Match at least `m` occurrences
\{m,\}
matches m
or more occurrences of the previous element.
Example:
a\{2,\}
matches at least two occurrences of "a" (i.e. "aa", "aaa", "aaaa" etc.).
Grouping and back-references
Grouping
Brackets \(
and \)
are used to group parts of the pattern. The grouped part of the pattern is treated as a single element.
Example:
\(ab\)*
matches zero or more occurrences of "ab".
Back reference
A backreference refers to a previously grouped sub-expression. In BRE, backreferences are represented by \n
, where n
is a number representing the n
th group in the pattern. The backreference matches the same text as the corresponding group.
Example:
\(abc\)\1
matches "abcabc", as\1
refers to the first grouped expression "abc".
Anchors
Anchors in BRE are used to match positions and not characters.
^
: Matches the beginning of a line.$
: Matches the end of a line.
Masked meta characters
Some of the metacharacters in BRE must be escaped, which is different from other regular expression syntaxes. For example:
\{
and\}
must be escaped to represent repetitions.- Brackets
\(
and\)
are used for grouping.
Examples
Here are some examples to demonstrate how BRE works in practice:
Date format
Muster: \([0-9]\{2\}\)\([0-9]\{2\}\)\([0-9]\{4\}\)

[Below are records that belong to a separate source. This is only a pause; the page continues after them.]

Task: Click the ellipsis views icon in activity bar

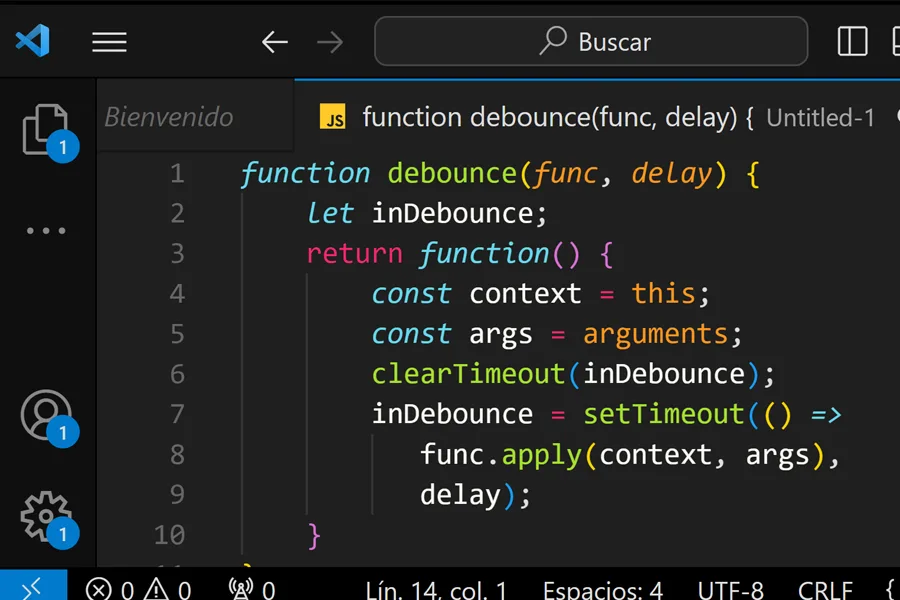Action: tap(45, 230)
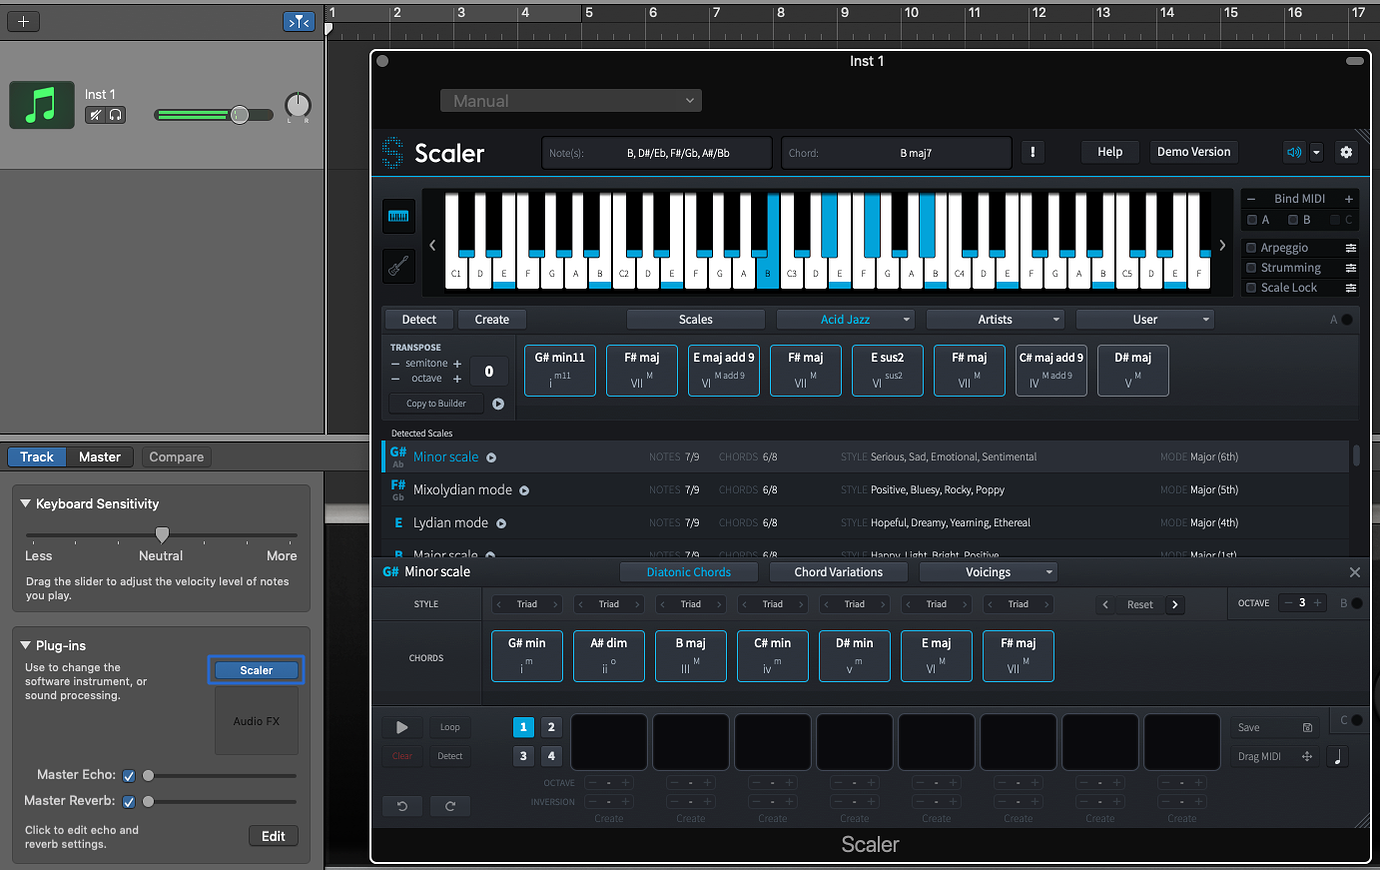Click the redo arrow icon
Screen dimensions: 1380x870
[450, 806]
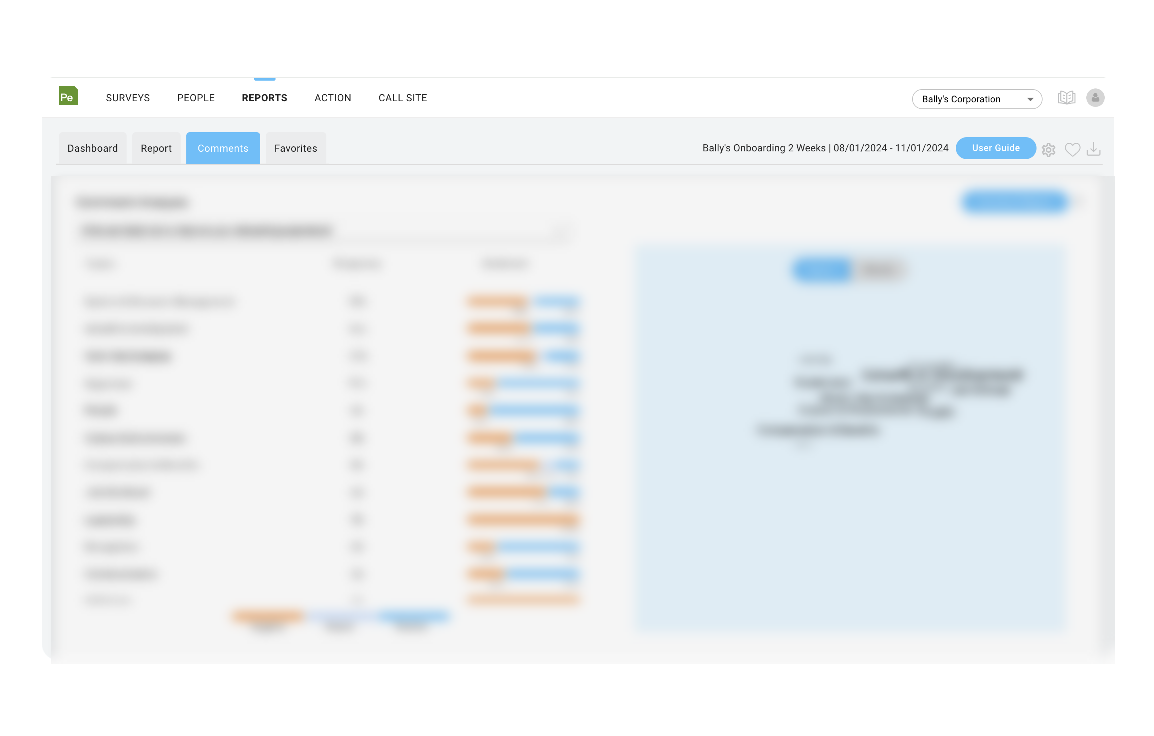Open the user profile avatar icon
This screenshot has height=736, width=1154.
click(x=1095, y=98)
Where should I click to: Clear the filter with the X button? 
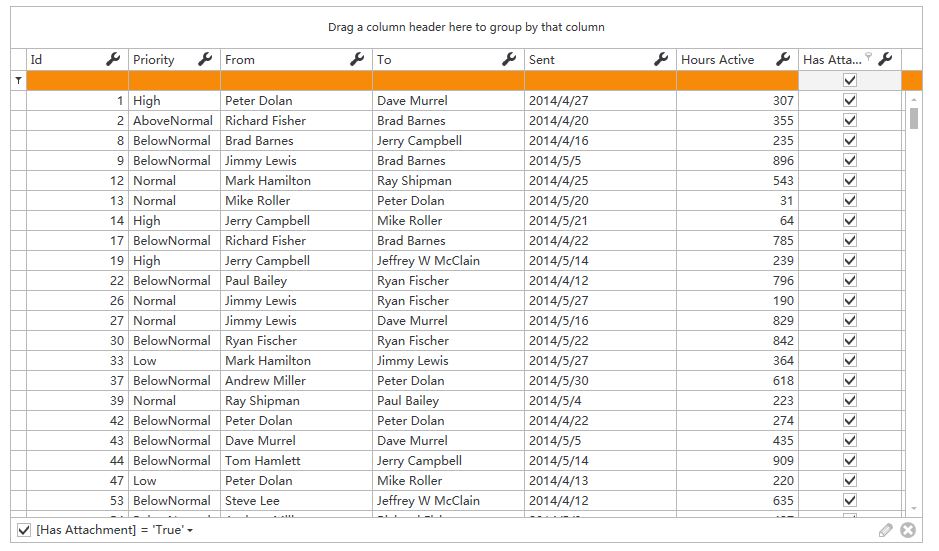click(x=908, y=530)
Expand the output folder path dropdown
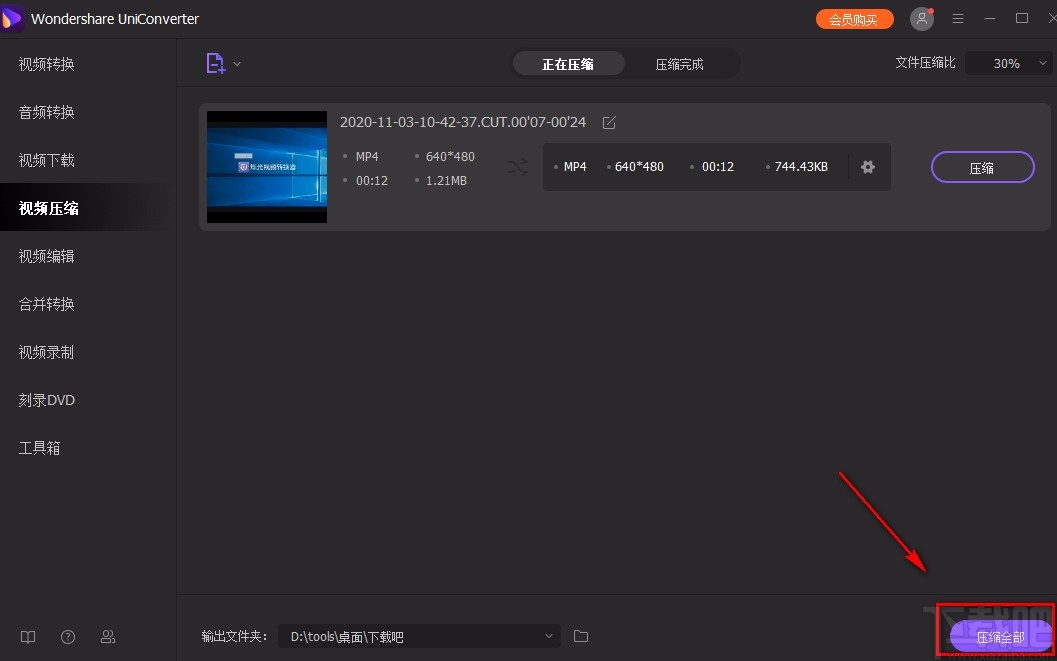Screen dimensions: 1057x661 click(548, 636)
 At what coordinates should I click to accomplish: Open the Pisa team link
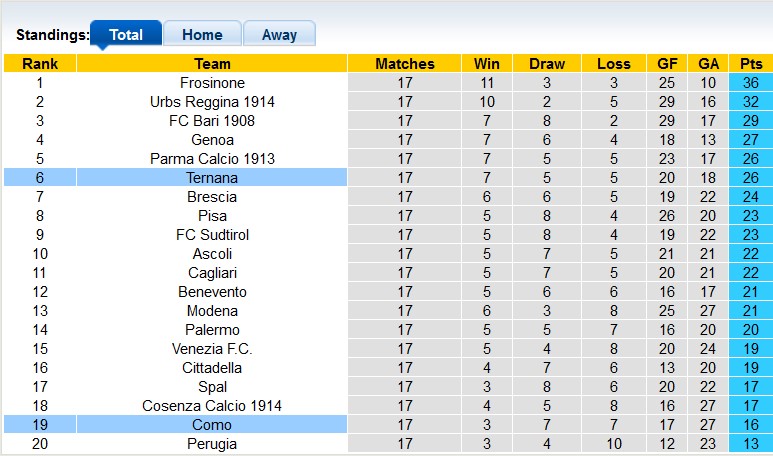coord(212,216)
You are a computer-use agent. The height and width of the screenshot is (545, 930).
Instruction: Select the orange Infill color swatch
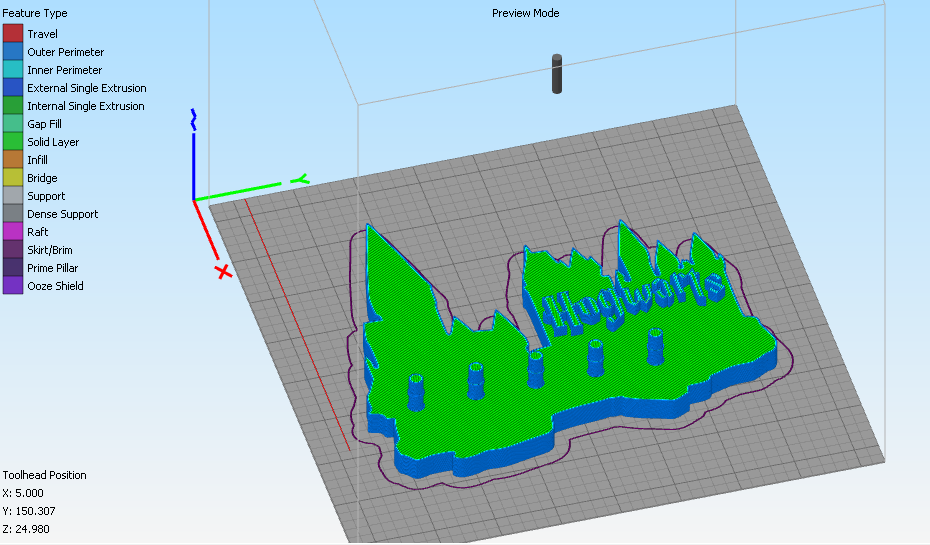tap(13, 160)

This pattern matches a date format where:
- The first two digits represent the day.
- The second two digits represent the month.
- The last four digits represent the year.
Example of a match: "25092024" (stands for 25 September 2024).
Phone number
Muster: \([0-9]\{3\}\)-[0-9]\{3\}-[0-9]\{4\}
This pattern matches a phone number in the format XXX-XXX-XXXX
, where X
is a digit.
Example of a match: "123-456-7890".
Repeated words
Pattern: \(word\)\1
This pattern matches the word "word" repeated twice in a row, e.g. "wordword".